The records need to be set down again exactly as they appear.
START DATA PROVIDED
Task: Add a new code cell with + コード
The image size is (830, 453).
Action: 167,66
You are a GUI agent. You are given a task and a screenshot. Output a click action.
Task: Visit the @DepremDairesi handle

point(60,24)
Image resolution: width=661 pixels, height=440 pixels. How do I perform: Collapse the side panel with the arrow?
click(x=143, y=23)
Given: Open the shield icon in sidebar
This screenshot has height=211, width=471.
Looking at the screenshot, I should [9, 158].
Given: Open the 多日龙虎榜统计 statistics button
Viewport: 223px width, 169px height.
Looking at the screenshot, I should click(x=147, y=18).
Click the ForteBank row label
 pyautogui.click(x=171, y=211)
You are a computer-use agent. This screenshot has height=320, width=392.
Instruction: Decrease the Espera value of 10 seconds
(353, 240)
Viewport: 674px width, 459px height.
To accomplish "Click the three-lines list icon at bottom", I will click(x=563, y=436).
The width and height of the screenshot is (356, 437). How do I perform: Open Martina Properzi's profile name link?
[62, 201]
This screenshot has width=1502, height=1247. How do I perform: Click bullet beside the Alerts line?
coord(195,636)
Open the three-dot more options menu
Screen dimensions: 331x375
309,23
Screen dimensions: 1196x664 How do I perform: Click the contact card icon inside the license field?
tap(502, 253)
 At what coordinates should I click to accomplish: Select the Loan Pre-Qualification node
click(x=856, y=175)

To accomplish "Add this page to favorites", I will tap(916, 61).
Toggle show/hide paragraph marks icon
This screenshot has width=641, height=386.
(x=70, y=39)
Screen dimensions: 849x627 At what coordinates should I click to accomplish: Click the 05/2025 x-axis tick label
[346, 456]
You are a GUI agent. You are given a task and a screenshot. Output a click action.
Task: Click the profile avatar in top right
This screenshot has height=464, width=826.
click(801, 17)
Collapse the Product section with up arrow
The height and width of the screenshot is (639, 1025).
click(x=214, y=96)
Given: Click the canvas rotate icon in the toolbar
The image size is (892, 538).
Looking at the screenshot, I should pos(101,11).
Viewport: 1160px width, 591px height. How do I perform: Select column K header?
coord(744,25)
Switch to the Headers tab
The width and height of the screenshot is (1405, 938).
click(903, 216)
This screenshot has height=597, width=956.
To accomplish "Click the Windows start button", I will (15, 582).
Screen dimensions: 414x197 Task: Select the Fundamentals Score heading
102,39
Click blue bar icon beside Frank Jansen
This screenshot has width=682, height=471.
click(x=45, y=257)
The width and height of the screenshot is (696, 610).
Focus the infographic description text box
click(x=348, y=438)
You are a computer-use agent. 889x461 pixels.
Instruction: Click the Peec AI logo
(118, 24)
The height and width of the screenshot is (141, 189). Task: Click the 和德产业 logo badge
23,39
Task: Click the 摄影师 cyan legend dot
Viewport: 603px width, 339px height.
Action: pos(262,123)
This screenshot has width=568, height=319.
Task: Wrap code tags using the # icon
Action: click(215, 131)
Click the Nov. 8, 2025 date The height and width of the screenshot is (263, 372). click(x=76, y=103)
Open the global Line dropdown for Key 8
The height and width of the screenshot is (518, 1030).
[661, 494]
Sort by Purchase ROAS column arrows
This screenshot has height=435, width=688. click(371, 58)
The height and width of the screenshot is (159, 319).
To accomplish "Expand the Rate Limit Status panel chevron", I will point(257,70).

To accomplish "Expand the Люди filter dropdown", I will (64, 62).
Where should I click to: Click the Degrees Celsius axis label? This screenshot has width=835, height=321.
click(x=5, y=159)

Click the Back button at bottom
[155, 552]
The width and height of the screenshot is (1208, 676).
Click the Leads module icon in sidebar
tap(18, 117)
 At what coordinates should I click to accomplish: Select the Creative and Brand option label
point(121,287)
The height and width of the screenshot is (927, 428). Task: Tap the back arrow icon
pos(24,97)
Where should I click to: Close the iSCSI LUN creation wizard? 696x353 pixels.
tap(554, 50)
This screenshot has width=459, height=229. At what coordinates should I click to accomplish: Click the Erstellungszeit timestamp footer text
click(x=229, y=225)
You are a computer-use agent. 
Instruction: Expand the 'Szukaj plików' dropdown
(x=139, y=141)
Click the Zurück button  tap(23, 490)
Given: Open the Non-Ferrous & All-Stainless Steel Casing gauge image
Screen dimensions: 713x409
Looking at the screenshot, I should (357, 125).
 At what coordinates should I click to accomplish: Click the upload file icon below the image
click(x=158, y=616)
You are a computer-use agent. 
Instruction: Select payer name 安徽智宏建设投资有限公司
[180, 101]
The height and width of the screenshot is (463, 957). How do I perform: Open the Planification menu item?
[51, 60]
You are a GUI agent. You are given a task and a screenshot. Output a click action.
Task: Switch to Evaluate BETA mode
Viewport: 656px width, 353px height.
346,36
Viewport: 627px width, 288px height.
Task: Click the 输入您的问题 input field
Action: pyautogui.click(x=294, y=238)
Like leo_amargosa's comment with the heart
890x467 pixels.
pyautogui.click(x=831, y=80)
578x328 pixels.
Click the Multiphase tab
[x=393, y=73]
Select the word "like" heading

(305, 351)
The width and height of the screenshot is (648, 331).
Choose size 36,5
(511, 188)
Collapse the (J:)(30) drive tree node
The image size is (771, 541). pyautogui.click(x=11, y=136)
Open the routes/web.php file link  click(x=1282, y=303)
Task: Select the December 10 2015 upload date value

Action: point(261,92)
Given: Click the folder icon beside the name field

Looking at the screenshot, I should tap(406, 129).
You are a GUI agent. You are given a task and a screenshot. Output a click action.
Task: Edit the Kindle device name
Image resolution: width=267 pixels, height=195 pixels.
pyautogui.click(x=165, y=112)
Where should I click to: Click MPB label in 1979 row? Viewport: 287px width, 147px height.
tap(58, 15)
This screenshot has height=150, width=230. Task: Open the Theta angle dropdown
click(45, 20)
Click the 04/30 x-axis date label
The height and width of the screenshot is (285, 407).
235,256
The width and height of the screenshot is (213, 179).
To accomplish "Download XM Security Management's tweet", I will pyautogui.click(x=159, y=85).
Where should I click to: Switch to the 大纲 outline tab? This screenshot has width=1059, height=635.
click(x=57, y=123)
END DATA PROVIDED
RESPONSE TO THIS EXERCISE:
Task: Add a new code cell with + コード
The image size is (830, 453).
Action: 167,66
You are a GUI agent. You are given a task and a screenshot. Output a click action.
Task: Visit the @DepremDairesi handle

point(60,24)
Image resolution: width=661 pixels, height=440 pixels. How do I perform: Collapse the side panel with the arrow?
click(x=143, y=23)
Given: Open the shield icon in sidebar
This screenshot has height=211, width=471.
Looking at the screenshot, I should [9, 158].
Given: Open the 多日龙虎榜统计 statistics button
Viewport: 223px width, 169px height.
Looking at the screenshot, I should click(x=147, y=18).
Click the ForteBank row label
 pyautogui.click(x=171, y=211)
You are a computer-use agent. This screenshot has height=320, width=392.
Instruction: Decrease the Espera value of 10 seconds
(353, 240)
Viewport: 674px width, 459px height.
To accomplish "Click the three-lines list icon at bottom", I will click(x=563, y=436).
The width and height of the screenshot is (356, 437). How do I perform: Open Martina Properzi's profile name link?
[62, 201]
This screenshot has width=1502, height=1247. How do I perform: Click bullet beside the Alerts line?
coord(195,636)
Open the three-dot more options menu
Screen dimensions: 331x375
309,23
Screen dimensions: 1196x664 How do I perform: Click the contact card icon inside the license field?
tap(502, 253)
 At what coordinates should I click to accomplish: Select the Loan Pre-Qualification node
click(x=856, y=175)

To accomplish "Add this page to favorites", I will tap(916, 61).
Toggle show/hide paragraph marks icon
This screenshot has width=641, height=386.
(x=70, y=39)
Screen dimensions: 849x627 At what coordinates should I click to accomplish: Click the 05/2025 x-axis tick label
[346, 456]
You are a GUI agent. You are given a task and a screenshot. Output a click action.
Task: Click the profile avatar in top right
This screenshot has height=464, width=826.
click(801, 17)
Collapse the Product section with up arrow
The height and width of the screenshot is (639, 1025).
click(x=214, y=96)
Given: Click the canvas rotate icon in the toolbar
The image size is (892, 538).
Looking at the screenshot, I should pos(101,11).
Viewport: 1160px width, 591px height. How do I perform: Select column K header?
coord(744,25)
Switch to the Headers tab
The width and height of the screenshot is (1405, 938).
click(903, 216)
This screenshot has height=597, width=956.
To accomplish "Click the Windows start button", I will (15, 582).
Screen dimensions: 414x197 Task: Select the Fundamentals Score heading
102,39
Click blue bar icon beside Frank Jansen
This screenshot has width=682, height=471.
click(x=45, y=257)
The width and height of the screenshot is (696, 610).
Focus the infographic description text box
click(x=348, y=438)
You are a computer-use agent. 889x461 pixels.
Instruction: Click the Peec AI logo
(118, 24)
The height and width of the screenshot is (141, 189). Task: Click the 和德产业 logo badge
23,39
Task: Click the 摄影师 cyan legend dot
Viewport: 603px width, 339px height.
Action: pos(262,123)
This screenshot has width=568, height=319.
Task: Wrap code tags using the # icon
Action: click(215, 131)
Click the Nov. 8, 2025 date The height and width of the screenshot is (263, 372). click(x=76, y=103)
Open the global Line dropdown for Key 8
The height and width of the screenshot is (518, 1030).
[661, 494]
Sort by Purchase ROAS column arrows
This screenshot has height=435, width=688. click(371, 58)
The height and width of the screenshot is (159, 319).
To accomplish "Expand the Rate Limit Status panel chevron", I will point(257,70).

To accomplish "Expand the Люди filter dropdown", I will (64, 62).
Where should I click to: Click the Degrees Celsius axis label? This screenshot has width=835, height=321.
click(x=5, y=159)

Click the Back button at bottom
[155, 552]
The width and height of the screenshot is (1208, 676).
Click the Leads module icon in sidebar
tap(18, 117)
 At what coordinates should I click to accomplish: Select the Creative and Brand option label
point(121,287)
The height and width of the screenshot is (927, 428). Task: Tap the back arrow icon
pos(24,97)
Where should I click to: Close the iSCSI LUN creation wizard? 696x353 pixels.
tap(554, 50)
This screenshot has width=459, height=229. At what coordinates should I click to accomplish: Click the Erstellungszeit timestamp footer text
click(x=229, y=225)
You are a computer-use agent. 
Instruction: Expand the 'Szukaj plików' dropdown
(x=139, y=141)
Click the Zurück button  tap(23, 490)
Given: Open the Non-Ferrous & All-Stainless Steel Casing gauge image
Screen dimensions: 713x409
Looking at the screenshot, I should (357, 125).
 At what coordinates should I click to accomplish: Click the upload file icon below the image
click(x=158, y=616)
You are a computer-use agent. 
Instruction: Select payer name 安徽智宏建设投资有限公司
[180, 101]
The height and width of the screenshot is (463, 957). How do I perform: Open the Planification menu item?
[51, 60]
You are a GUI agent. You are given a task and a screenshot. Output a click action.
Task: Switch to Evaluate BETA mode
Viewport: 656px width, 353px height.
346,36
Viewport: 627px width, 288px height.
Task: Click the 输入您的问题 input field
Action: pyautogui.click(x=294, y=238)
Like leo_amargosa's comment with the heart
890x467 pixels.
pyautogui.click(x=831, y=80)
578x328 pixels.
Click the Multiphase tab
[x=393, y=73]
Select the word "like" heading

(305, 351)
The width and height of the screenshot is (648, 331).
Choose size 36,5
(511, 188)
Collapse the (J:)(30) drive tree node
The image size is (771, 541). pyautogui.click(x=11, y=136)
Open the routes/web.php file link  click(x=1282, y=303)
Task: Select the December 10 2015 upload date value

Action: point(261,92)
Given: Click the folder icon beside the name field

Looking at the screenshot, I should tap(406, 129).
You are a GUI agent. You are given a task and a screenshot. Output a click action.
Task: Edit the Kindle device name
Image resolution: width=267 pixels, height=195 pixels.
pyautogui.click(x=165, y=112)
Where should I click to: Click MPB label in 1979 row? Viewport: 287px width, 147px height.
tap(58, 15)
This screenshot has height=150, width=230. Task: Open the Theta angle dropdown
click(45, 20)
Click the 04/30 x-axis date label
The height and width of the screenshot is (285, 407).
235,256
The width and height of the screenshot is (213, 179).
To accomplish "Download XM Security Management's tweet", I will pyautogui.click(x=159, y=85).
Where should I click to: Switch to the 大纲 outline tab? This screenshot has width=1059, height=635.
click(x=57, y=123)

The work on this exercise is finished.